An architect’s craft is more than just creating built environments, instead, these built spaces of interaction are venues for communication and inception of new ideas. Architecture has a great impact on how its occupants live and think. At the same time, a designed space affects its surroundings and the whole community as well.
Public spaces, places of commerce, transportation, and even our humble abodes influence people in the way they live, perceive and think. Built spaces are about people and by their people.
When people are put together, they can behave in many surprising ways. When placed in a space, people will tend to communicate and collaborate just as when observing people in a crowd. While designed spaces can never fully control people, they can encourage or discourage movement and behavior. The unpredictability of human interaction makes designing social spaces the most challenging work an architect can partake.
Architecture is known as the marriage of art and science, and, arguably an embodiment of different fields in humanities and social sciences.
Beginnings
The role of built spaces as an interactive space can be seen at the very onset of human civilizations. In 2011, a review by Wil Roebroeks and Paola Villa state that fire is used in Europe around 400,000 years ago as ancient humans expanded into colder climates. For the cave dwellers, they gather around a firepit were eating, sleeping, making tools and, other daily activities take place.
Roman and Greek architecture are great examples of how architecture influences people in their interactions with society. Thermae, stoa, temples, and theaters are a few examples of communal spaces during ancient times.

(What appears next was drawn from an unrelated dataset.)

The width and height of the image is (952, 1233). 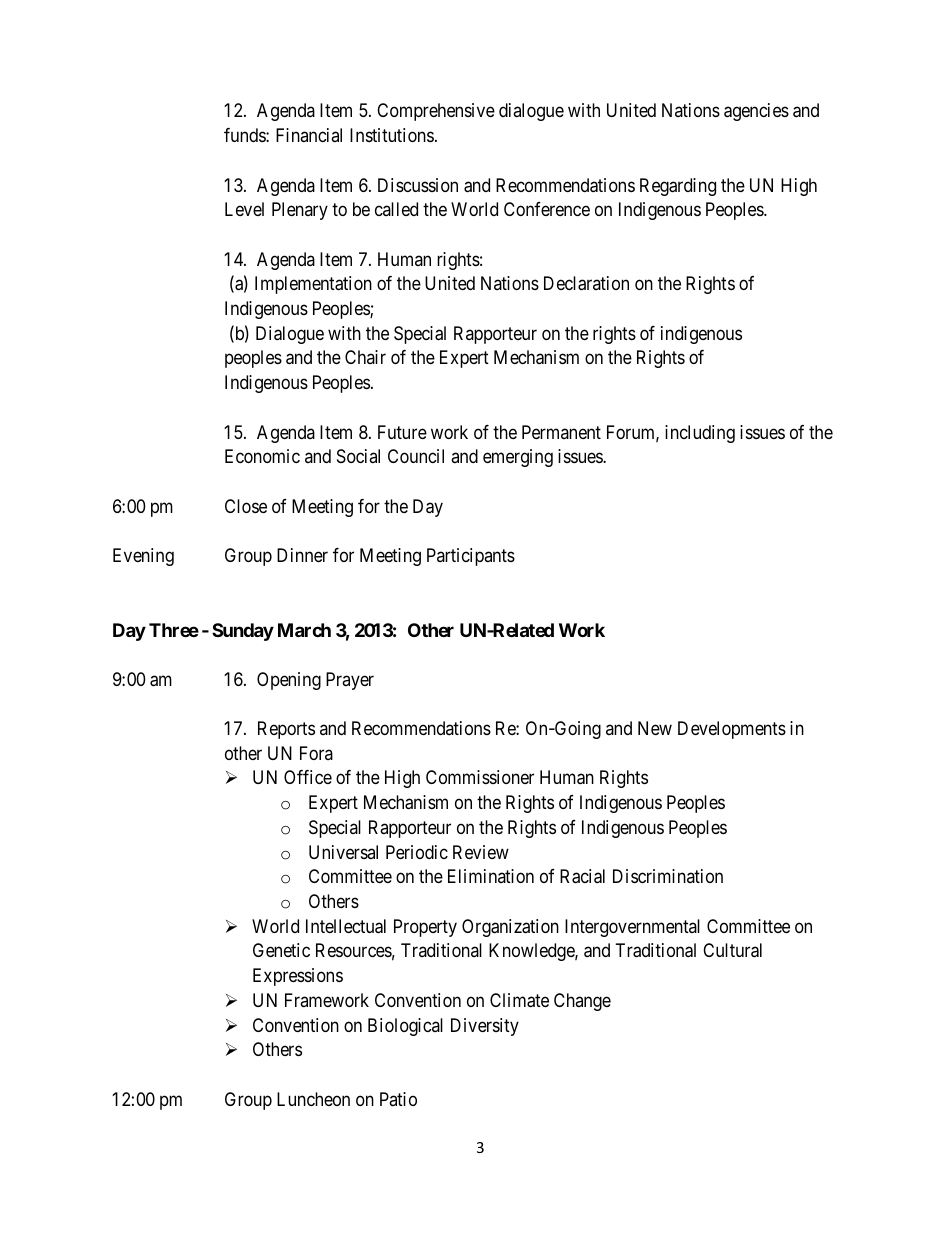 I want to click on Luncheon, so click(x=313, y=1099).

Architecture and Social Interactions:
A Common Ground for the diverse building that is intended for public use can be a common ground for people with different philosophies or cultures to come together and express openly. It is a stage where people can openly express, work, and share ideas comfortably.

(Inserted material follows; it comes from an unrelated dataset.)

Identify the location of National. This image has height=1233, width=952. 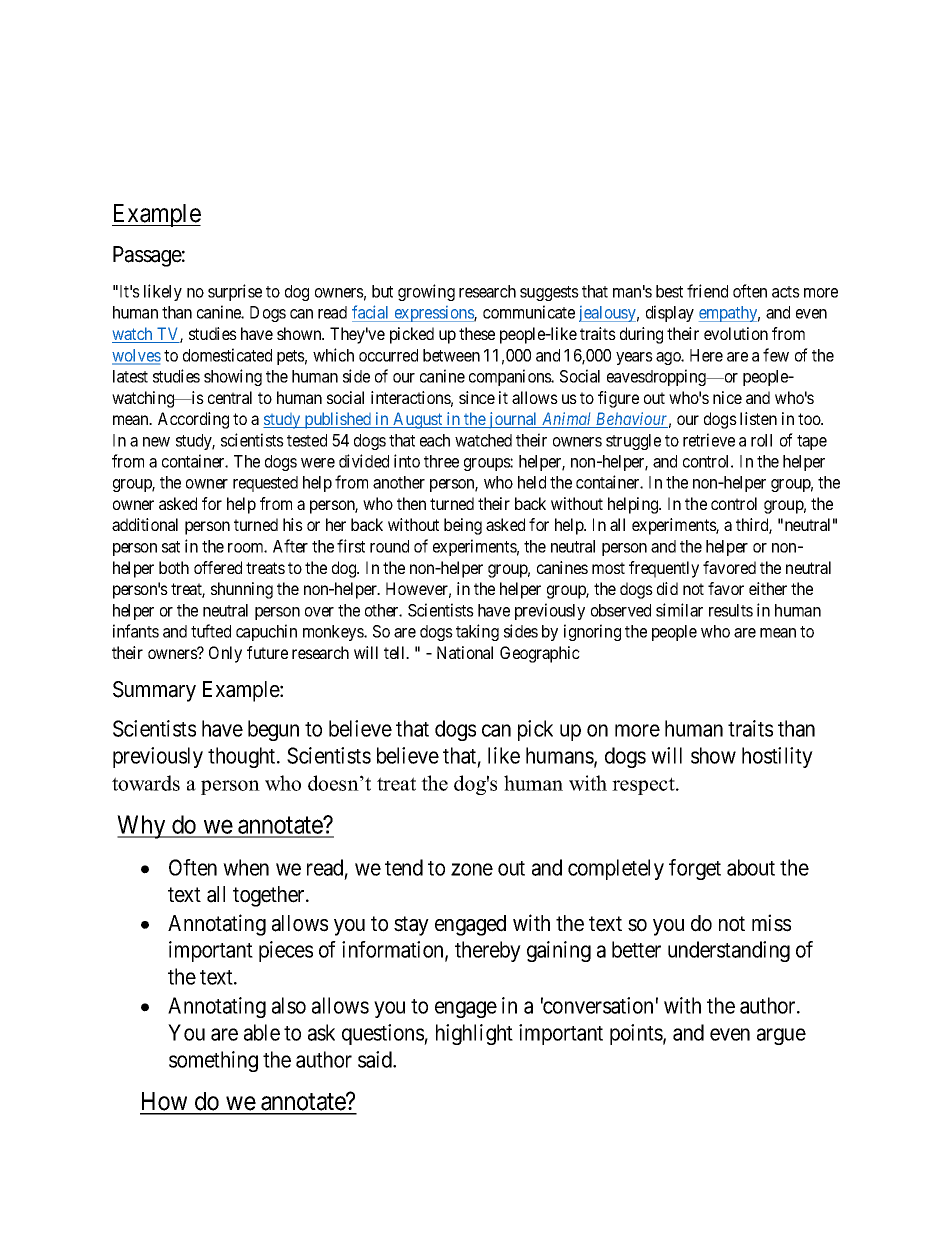
(465, 652).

Public parks, for instance, are designed with the community in mind. Amenities such as picnic grounds, bike lanes, and cycling create activities that individuals and families can enjoy.
- Multi-point Experiences
This is key to building vibrant neighborhoods and lively communities. With a community space where shops, groceries, residences, and others that bring different families together to a single communal space. A neighborhood with multiple nodes of destinations creates a layered multiplicity of experiences. This structure fosters connection and communication while creating culture from the daily routines that interplays within the community.

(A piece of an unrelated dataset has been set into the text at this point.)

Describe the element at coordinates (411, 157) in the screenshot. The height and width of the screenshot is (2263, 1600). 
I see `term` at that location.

- Showcases Different Cultures
As architecture values human experiences, it creates spaces where social connections are created among different cultures. Museums, galleries, and monuments can provide a glimpse if not tell stories of the past for generations to see. Architecture educates us making us closer and understanding of different philosophies and cultures.
- Creates New Culture
Probably the best example of how a place creates a new culture is our learning environments. Where a school houses students with different backgrounds congregate and build new social circles and networks.
- Brings the Family Closer
Let’s not forget that architecture brings families together. Homes are designed in the context of their owners’ preferences and their ways of living. The residential building is the perfect example of how architecture can bring a balance between aesthetics and function. With a common space that both serves individual and communal needs of the family.
With the advent of technology, the concept of space may obscure as traditional social interactions through physical spaces are challenged by online and remote communication. But as social beings, our sense of belongingness and need for social connections to a personal level is still innate within us. And, there’s a sense of authenticity and deeper connection when it comes to the traditional social interaction compared to the online version.
As a conceived design can either unite or isolate us, the architecture will definitely stay as a powerful force that the society will have in the many years to come.